Source records:
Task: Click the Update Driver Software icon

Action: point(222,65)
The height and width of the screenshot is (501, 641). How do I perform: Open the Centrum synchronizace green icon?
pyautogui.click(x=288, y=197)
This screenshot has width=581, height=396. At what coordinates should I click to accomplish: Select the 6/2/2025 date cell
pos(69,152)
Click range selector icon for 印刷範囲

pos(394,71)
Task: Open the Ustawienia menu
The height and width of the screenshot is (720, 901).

---

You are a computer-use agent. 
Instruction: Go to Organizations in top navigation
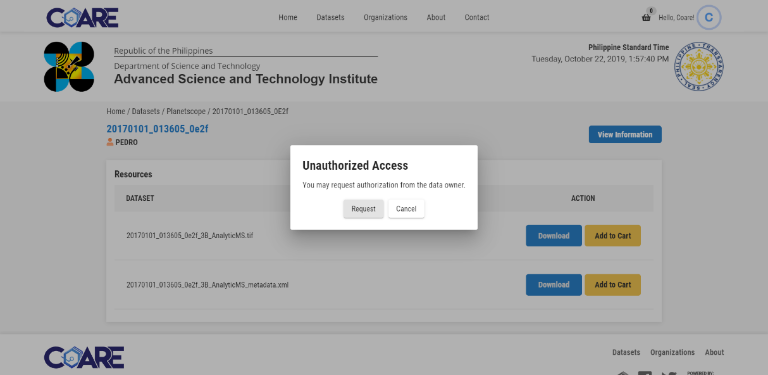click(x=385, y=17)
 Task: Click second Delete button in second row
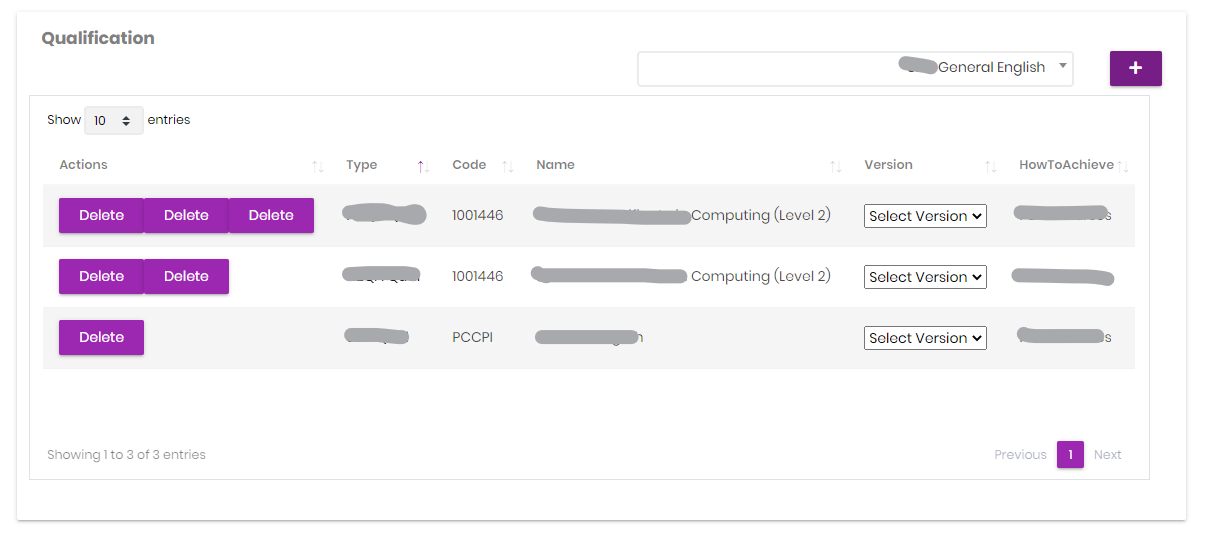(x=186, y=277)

==

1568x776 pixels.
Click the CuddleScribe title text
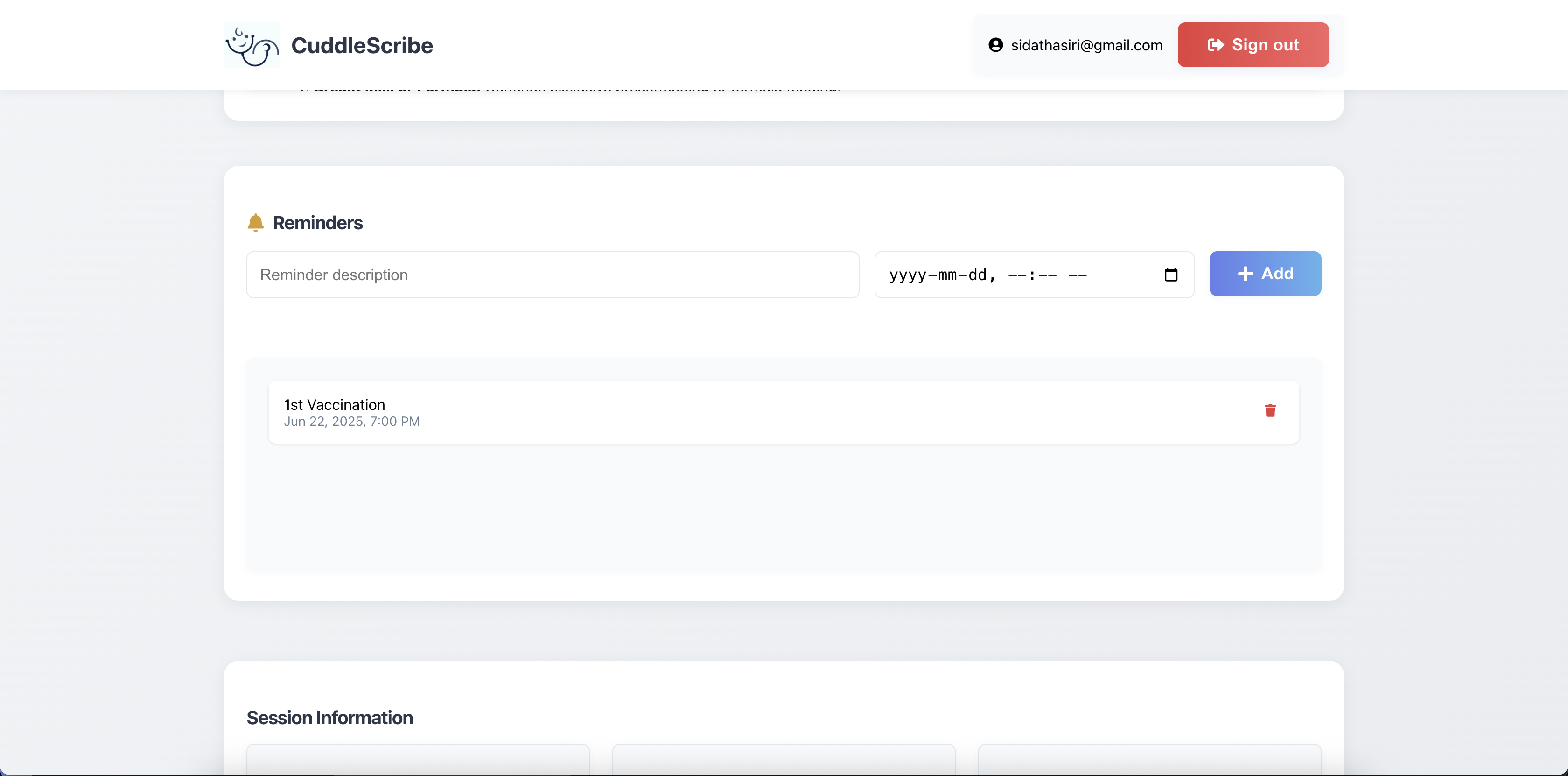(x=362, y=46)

Task to complete:
Copy the data from the line with "Task: Click the Update Driver Software icon" up to and including the line with "The height and width of the screenshot is (720, 901).", changing "icon" to "button" and leaving everything else the same.

Solution below:
Task: Click the Update Driver Software button

Action: point(222,65)
The height and width of the screenshot is (501, 641). How do I perform: Open the Centrum synchronizace green button?
pyautogui.click(x=288, y=197)
This screenshot has width=581, height=396. At what coordinates should I click to accomplish: Select the 6/2/2025 date cell
pos(69,152)
Click range selector button for 印刷範囲

pos(394,71)
Task: Open the Ustawienia menu
The height and width of the screenshot is (720, 901).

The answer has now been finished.